Thursday, August 8, 2019

Infinity Train and Nostalgia

I’m mostly an adult by now, I think. At least in the important ways. After all, I did spend the bulk of my summer working eight hours a day, five days a week, living on my own and cooking for myself. Though, on closer inspection, most of those eight hours at work were spent playing tag or reading children’s books to second graders, and my self-sufficient diet was entirely comprised of noodles and turkey sandwiches. And anyone who reads this blog regularly knows well enough by now that I have a lifelong obsession with Bionicles. So yeah, my adulthood is, at best, contested.

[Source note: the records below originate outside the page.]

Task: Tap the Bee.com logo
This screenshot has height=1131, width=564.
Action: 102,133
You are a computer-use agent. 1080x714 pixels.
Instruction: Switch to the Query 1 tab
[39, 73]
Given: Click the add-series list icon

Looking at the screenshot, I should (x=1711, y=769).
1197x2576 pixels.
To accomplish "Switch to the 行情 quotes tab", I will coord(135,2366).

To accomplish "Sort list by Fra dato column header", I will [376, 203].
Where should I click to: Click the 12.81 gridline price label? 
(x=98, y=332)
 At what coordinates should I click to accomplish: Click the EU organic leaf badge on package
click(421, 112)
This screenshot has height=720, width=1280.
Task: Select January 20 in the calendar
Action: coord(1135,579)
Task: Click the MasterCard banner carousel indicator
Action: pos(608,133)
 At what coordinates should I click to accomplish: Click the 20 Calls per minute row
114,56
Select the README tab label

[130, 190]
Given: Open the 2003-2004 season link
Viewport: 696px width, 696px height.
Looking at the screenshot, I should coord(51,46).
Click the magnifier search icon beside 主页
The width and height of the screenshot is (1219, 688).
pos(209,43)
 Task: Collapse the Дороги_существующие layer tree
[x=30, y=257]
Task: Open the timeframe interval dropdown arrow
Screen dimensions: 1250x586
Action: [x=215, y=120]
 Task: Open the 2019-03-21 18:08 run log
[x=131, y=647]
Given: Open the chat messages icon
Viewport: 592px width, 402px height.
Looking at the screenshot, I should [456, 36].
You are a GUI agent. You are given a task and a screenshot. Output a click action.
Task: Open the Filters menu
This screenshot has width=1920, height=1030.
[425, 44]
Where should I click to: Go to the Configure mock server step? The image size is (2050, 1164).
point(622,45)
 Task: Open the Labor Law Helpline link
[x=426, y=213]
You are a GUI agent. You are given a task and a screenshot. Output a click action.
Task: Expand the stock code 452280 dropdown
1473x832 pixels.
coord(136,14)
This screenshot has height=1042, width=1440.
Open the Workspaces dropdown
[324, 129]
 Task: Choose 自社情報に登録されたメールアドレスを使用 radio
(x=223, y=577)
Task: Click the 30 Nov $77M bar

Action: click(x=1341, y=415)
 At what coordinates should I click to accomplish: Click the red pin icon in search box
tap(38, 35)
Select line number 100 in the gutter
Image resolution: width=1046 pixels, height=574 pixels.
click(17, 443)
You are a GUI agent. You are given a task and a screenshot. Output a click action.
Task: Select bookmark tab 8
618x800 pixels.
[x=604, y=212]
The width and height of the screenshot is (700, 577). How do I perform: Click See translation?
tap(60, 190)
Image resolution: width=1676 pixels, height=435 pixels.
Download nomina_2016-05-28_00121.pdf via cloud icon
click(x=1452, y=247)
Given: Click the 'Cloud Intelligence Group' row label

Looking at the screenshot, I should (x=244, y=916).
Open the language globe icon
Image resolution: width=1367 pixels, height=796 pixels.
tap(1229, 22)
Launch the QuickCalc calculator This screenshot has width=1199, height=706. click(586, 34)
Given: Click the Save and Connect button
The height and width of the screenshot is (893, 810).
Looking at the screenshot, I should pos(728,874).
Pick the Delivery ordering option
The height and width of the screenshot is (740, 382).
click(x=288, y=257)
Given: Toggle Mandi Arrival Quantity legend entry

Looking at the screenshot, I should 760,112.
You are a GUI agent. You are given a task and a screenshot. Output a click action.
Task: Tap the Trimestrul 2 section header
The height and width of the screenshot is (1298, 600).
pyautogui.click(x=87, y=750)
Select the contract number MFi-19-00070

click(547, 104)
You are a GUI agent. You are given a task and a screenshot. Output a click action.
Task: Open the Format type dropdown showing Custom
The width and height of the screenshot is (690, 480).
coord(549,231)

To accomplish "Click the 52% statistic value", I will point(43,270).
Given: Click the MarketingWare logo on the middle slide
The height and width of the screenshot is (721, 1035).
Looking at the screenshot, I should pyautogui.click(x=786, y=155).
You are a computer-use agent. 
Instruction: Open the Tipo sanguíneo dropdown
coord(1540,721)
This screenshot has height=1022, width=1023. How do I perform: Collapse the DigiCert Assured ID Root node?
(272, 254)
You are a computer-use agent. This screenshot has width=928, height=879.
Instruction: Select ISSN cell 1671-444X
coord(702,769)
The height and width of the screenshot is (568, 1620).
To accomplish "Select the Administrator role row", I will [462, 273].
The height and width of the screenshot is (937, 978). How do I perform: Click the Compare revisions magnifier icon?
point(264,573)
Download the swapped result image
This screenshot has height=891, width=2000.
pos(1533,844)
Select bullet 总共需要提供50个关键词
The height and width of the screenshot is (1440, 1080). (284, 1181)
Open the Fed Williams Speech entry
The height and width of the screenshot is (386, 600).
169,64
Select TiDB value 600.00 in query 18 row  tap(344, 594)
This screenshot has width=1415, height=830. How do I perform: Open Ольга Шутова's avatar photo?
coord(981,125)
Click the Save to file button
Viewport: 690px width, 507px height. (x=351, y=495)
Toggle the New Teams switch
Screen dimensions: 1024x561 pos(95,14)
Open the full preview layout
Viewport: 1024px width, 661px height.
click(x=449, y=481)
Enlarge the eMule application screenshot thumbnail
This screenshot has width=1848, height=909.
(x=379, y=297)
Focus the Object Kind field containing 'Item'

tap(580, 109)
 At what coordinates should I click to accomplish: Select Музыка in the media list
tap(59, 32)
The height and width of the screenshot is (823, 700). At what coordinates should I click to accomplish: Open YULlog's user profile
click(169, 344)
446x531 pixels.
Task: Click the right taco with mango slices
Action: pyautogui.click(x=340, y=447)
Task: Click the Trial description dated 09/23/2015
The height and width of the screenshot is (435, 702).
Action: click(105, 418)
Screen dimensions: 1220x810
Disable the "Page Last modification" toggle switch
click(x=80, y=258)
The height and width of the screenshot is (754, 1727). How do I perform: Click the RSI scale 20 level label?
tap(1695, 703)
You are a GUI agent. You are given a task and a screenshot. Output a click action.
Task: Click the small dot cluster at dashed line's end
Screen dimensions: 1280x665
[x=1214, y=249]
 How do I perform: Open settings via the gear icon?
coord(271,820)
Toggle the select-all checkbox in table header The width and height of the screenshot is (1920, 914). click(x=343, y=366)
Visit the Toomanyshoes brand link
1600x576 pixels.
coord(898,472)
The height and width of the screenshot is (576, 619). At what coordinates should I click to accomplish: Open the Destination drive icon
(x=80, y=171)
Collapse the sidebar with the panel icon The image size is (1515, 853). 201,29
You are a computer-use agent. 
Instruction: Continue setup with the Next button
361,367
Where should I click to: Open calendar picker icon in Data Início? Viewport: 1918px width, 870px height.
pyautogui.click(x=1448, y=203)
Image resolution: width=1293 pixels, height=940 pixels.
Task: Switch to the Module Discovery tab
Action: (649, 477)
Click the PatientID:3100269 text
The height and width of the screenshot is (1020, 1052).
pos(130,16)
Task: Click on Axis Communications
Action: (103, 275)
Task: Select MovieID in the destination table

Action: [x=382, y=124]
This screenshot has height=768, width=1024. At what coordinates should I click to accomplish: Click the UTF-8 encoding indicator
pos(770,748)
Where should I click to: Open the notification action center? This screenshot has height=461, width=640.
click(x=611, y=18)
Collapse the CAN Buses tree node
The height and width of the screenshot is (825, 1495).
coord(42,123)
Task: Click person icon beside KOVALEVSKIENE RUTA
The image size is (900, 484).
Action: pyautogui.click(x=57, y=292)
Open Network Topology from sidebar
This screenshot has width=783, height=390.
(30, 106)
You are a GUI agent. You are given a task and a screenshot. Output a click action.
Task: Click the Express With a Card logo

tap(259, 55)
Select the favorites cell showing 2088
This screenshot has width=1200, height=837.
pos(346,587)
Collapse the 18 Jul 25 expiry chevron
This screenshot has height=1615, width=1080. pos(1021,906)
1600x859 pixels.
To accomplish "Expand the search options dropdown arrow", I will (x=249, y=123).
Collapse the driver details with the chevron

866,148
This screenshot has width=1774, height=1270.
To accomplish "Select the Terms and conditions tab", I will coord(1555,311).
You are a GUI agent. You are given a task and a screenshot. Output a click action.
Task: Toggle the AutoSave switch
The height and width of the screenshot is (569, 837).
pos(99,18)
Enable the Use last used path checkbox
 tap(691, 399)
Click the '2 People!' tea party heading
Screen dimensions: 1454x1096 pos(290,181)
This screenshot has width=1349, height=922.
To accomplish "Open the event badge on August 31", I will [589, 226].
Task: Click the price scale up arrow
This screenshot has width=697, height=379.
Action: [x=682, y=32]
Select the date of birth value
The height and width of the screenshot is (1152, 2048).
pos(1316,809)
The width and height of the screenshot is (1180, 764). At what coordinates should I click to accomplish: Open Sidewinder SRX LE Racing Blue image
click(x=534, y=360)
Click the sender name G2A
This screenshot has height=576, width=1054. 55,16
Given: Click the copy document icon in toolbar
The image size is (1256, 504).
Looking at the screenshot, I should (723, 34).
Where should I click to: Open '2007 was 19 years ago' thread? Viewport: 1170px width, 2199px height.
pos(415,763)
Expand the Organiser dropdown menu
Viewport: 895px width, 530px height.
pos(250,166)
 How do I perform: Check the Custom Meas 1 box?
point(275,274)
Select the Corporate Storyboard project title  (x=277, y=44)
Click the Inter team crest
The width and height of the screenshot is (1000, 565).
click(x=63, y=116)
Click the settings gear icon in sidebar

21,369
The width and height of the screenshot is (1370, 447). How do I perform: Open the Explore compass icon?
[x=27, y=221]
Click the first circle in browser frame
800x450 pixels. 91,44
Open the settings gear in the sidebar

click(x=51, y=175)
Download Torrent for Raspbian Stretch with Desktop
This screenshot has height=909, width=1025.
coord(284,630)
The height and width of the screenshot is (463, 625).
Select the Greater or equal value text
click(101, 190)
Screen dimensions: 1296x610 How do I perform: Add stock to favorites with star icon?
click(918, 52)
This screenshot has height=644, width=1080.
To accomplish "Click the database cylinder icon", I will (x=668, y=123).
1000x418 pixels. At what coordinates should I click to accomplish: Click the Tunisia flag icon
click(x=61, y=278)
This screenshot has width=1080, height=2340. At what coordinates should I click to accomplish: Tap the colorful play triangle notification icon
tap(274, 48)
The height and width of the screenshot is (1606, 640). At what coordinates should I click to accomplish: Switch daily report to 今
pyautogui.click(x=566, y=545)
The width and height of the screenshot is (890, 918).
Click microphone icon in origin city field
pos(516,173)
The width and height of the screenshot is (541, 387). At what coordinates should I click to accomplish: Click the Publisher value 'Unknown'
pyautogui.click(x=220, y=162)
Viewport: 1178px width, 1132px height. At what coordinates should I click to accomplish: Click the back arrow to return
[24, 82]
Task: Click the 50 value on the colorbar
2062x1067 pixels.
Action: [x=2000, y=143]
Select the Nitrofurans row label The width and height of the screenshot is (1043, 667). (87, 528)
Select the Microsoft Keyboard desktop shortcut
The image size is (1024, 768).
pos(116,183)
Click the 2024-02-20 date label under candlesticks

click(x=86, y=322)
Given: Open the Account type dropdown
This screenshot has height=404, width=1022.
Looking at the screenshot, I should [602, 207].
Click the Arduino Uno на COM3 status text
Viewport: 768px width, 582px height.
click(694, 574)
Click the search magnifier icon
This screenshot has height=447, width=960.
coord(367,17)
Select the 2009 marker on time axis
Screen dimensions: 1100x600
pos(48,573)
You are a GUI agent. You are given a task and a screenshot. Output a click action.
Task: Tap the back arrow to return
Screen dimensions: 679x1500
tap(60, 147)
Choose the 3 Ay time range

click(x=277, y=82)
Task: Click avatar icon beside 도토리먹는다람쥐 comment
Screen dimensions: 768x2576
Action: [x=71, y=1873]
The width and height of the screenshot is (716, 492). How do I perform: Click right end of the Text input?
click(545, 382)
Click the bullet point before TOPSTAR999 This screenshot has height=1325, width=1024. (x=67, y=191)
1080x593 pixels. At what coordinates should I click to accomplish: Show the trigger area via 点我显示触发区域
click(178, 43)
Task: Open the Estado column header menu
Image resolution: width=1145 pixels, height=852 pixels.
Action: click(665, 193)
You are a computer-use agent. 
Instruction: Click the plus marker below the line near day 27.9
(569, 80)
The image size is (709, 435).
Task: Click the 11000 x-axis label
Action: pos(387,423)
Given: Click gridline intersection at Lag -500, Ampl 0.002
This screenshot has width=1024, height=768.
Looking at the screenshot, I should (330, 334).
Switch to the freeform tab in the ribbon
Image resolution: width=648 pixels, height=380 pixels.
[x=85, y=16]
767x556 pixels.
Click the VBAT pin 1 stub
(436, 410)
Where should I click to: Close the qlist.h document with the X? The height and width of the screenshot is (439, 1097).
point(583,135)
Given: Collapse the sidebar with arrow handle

I bring this up because this week I have yet another reason to doubt my adulthood: I’m stoked out of my mind for a Cartoon Network miniseries called Infinity Train. I found the pilot episode on youtube during my first semester at college and became an online soldier through a number of fake accounts to pester Cartoon Network into green-lighting it. Despite making fifteen or twenty new email addresses for this purpose, I don’t think I’ve ever told another physical human being that I’m into it. That’s because, as comes with the territory of being on Cartoon Network, it’s a kid’s show, and a consistently silly one at that: there’s a fart joke in the first two minutes of the pilot, and the main characters are a girl, a robot, and a talking dog. I could add that it’s more complex and darker than it sounds: it pits a sensible child against a senseless world in what I think is a metaphor for how growing up is mostly an understanding of a lack of knowledge rather than the omniscience we all imagine adulthood to be as kids. And while that’s true, it’d be a lie to say its status as a cartoon or a kid’s show was just a coincidence. I like it because it’s kid’s show.

Maybe I’m overreacting, but I’ve always felt a lot of shame about that. Even when I was a literal kid, I always felt like I should be striving for something more mature and sophisticated, and in high school I illegally streamed my favorite cartoons, even though I could’ve seen them for free and without virus-risk on the TV downstairs, just because I didn’t want my family to know what I was watching. I’ve even been dodgy around admitting that I watch anime, even though most of those shows are made for adults, because it flows into the same kind of stereotypes as watching cartoons: a nostalgia-addict basement dweller living a grotesque kind of prolonged childhood because they can’t live a real life. More than anything, that’s what I’ve been afraid of being, maybe because I partly am. In my first fall at college, learning to live on my own and hearing professors say over and over “I will destroy everything you think is true,” I was flailing around for anything to make me feel like a kid again: spending hours rediscovering my childhood home of Waco on Google Maps Streetview and watching old videos I’d uploaded to Youtube in middle school. I didn’t even plan to go to church in college, but after a disappointing Saturday night at my first college party, I needed to go somewhere familiar, and I found a place a block from my school where they sang the same hymns and read the same passages as I did seven times a week throughout my childhood.

The problem with nostalgia is that, since you can’t communicate your childhood to anyone else, you can’t really defend anything you like. I’ve kept my cartoon and anime habits secret because I have no idea if I like what I like because it’s good, or because it’s familiar. It gets even tougher when it comes to religion, and I can’t defend why I’m a Christian instead of any other faith except that I grew up learning the gospels, and by now it feels so important that I can’t abandon it. 

The closest I come to a conclusion is that no one is really any better. No one ever makes a clean break from their childhood and sees the world in objective eyes. Even people who go out of their way to grow up, saying things for maximum shock value and calling out anything they don’t like as immature, are just as influenced by what came before as the rest of us. Maybe I cling a little harder to my childhood than most people, probably because I was blessed to have a pretty good one, but that doesn’t make what I like any less real. 

This borders on the old “art cannot be judged, everything is subjective,” argument, which is terrifying to anyone trying to make art or writing or anything beautiful (me, for example). But that’s not quite what I’m saying here. Infinity Train is excellent, at least six out of ten episode in. Maybe it’s not for everyone, but it’s got a gripping story that feels like it’s come out of my most vivid dreams and nightmares. And yeah, on top of all that, it’s a cartoon, and maybe that’s why I like it. But that doesn’t make anything else that I said untrue.